> _TASK GOAL_
Write out the line with "Given: Click the Device Manager icon" and each line after it to the end of the material, exactly as they appear and with nothing else.

> _INPUT RECORDS_
▼▼▼
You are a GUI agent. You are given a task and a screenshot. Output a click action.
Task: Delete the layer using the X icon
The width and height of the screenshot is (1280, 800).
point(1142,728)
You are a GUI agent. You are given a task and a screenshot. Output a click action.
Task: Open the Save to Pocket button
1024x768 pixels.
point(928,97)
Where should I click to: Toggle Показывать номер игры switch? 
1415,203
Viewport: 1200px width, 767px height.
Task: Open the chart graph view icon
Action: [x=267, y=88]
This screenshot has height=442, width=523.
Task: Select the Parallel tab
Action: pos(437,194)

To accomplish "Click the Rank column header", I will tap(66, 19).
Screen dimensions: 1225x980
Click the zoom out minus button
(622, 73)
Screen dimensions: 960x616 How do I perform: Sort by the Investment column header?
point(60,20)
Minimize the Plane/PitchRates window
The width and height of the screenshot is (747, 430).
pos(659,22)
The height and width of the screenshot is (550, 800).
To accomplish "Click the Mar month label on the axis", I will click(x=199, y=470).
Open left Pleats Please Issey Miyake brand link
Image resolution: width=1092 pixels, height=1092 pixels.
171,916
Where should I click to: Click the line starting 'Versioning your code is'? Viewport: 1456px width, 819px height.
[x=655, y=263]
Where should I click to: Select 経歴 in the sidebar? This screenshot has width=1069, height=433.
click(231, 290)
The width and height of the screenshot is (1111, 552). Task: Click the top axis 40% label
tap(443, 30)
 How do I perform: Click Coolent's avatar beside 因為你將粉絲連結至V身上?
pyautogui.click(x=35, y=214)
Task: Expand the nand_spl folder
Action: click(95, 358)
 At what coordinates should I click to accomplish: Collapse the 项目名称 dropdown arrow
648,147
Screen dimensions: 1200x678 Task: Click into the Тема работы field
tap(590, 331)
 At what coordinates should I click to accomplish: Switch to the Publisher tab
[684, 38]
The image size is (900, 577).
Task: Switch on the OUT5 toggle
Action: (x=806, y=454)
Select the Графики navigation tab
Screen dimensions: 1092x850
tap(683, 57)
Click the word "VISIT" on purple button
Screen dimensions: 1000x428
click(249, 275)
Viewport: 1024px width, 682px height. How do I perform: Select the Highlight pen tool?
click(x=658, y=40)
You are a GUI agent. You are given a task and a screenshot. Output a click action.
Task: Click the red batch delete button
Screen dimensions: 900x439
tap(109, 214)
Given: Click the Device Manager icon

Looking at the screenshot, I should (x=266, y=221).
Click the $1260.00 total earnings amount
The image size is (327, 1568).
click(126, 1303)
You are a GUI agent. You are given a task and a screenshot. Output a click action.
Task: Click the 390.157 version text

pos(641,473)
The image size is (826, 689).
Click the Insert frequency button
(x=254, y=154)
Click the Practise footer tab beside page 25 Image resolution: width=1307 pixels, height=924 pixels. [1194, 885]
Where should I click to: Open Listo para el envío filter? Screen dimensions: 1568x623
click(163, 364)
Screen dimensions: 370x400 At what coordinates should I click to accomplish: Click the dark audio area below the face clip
▲▲▲
> _COMPLETED EXERCISE_
Given: Click the Device Manager icon

Looking at the screenshot, I should (x=266, y=221).
Click the $1260.00 total earnings amount
The image size is (327, 1568).
click(126, 1303)
You are a GUI agent. You are given a task and a screenshot. Output a click action.
Task: Click the 390.157 version text

pos(641,473)
The image size is (826, 689).
Click the Insert frequency button
(x=254, y=154)
Click the Practise footer tab beside page 25 Image resolution: width=1307 pixels, height=924 pixels. [1194, 885]
Where should I click to: Open Listo para el envío filter? Screen dimensions: 1568x623
click(163, 364)
Screen dimensions: 370x400 At what coordinates should I click to accomplish: Click the dark audio area below the face clip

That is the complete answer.